I would rather not depend on the "smartness" of the compiler.

[Joyce]: If so, why declaring class-level constant is more readable than at method-level?

[Jim]: I'm not convinced it is. If the constant is only used in one method, I'm inclined to define it where it's used, locally. One possible reason to put it at class level is because that's where come other people may expect to find it, and following expectations is usually a good thing in collaborative development.

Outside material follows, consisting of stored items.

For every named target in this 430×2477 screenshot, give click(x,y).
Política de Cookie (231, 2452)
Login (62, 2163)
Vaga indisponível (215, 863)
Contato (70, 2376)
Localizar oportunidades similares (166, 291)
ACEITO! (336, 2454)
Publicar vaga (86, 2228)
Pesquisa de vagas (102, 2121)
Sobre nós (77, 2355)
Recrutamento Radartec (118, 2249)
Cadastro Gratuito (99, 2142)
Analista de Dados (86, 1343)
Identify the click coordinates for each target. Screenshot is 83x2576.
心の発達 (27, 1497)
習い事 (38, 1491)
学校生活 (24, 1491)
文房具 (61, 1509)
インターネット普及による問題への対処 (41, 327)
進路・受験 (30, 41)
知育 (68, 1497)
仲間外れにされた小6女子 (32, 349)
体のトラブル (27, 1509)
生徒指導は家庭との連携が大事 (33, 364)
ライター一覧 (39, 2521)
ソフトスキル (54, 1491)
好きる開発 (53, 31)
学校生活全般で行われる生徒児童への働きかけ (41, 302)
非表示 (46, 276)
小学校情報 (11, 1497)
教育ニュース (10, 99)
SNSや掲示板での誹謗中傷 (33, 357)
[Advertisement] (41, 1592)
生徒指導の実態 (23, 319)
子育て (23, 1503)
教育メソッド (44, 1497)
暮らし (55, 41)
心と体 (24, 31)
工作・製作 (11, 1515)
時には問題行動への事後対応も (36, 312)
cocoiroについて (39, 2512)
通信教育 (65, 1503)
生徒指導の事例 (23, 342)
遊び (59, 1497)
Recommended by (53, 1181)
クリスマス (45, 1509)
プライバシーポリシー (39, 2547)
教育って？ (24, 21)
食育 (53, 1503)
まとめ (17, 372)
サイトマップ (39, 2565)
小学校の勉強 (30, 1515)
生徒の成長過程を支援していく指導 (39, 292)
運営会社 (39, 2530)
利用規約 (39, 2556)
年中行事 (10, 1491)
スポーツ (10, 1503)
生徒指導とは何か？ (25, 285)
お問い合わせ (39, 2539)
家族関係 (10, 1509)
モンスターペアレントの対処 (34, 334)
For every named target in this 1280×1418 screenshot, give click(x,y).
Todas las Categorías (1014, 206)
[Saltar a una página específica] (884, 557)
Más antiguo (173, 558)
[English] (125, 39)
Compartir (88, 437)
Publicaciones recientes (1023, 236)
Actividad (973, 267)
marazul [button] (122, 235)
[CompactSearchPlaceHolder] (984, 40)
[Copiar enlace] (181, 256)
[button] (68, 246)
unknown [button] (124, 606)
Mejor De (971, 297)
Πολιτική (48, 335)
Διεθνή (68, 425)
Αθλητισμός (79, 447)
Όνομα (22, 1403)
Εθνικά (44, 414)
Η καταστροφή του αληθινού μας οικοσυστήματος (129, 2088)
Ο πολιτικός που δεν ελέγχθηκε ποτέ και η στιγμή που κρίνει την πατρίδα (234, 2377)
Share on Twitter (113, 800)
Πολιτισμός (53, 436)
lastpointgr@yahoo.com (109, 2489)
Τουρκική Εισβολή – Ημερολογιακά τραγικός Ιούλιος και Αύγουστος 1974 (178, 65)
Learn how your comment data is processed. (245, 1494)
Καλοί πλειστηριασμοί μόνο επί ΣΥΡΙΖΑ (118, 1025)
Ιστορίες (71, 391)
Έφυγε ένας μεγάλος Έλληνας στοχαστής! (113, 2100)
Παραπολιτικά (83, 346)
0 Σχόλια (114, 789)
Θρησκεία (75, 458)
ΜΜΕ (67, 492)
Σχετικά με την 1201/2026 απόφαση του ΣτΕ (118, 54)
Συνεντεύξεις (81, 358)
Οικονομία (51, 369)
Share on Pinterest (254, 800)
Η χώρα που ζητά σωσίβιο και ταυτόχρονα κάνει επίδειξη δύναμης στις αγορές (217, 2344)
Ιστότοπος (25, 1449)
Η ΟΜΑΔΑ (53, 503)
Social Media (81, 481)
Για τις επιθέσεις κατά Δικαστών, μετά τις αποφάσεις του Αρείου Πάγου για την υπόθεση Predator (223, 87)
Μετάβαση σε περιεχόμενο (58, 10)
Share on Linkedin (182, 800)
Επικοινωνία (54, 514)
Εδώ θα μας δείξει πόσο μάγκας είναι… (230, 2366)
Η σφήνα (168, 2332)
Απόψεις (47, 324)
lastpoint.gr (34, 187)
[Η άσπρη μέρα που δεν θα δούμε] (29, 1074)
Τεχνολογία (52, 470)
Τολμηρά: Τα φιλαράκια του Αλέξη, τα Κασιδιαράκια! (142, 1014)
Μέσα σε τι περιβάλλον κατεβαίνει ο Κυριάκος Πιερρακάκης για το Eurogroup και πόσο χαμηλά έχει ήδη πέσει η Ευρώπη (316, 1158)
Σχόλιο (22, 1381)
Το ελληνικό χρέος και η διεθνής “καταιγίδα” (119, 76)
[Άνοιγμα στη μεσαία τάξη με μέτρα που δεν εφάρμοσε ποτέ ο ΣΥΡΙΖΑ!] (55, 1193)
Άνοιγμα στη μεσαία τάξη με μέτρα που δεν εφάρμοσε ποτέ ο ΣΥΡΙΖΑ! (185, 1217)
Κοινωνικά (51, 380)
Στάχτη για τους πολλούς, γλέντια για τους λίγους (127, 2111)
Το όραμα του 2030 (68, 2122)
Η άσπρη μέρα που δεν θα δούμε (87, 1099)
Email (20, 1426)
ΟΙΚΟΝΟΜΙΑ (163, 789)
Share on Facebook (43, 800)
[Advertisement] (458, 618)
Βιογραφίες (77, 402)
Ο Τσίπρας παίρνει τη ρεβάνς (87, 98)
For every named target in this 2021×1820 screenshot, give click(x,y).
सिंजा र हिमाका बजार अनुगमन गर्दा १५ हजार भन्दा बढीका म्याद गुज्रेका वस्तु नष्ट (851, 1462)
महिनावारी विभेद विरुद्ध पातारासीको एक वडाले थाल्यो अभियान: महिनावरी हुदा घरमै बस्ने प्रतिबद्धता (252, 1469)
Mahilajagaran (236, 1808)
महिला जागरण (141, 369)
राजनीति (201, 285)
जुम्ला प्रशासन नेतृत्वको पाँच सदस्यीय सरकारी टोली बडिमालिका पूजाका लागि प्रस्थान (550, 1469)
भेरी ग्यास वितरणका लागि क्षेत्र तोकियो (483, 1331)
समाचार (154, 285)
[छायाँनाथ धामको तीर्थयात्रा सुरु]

Indeed, this can be debatable.

If the constant is defined within a method, then regardless of expectations, it's going to be pretty obvious where to find it, since the only time you care about it is when you're looking at that method, and it's defined right there. (This assumes you keep your methods short enough to easily see the whole thing onscreen at one time, a principle that I think is a lot more important than where you declare a constant which is only used in one method.)

If the constant is only used once, I wonder if it really needs to be declared as a constant at all. If a variable is only used in one method, it should be declared as close as possible to where it is first used.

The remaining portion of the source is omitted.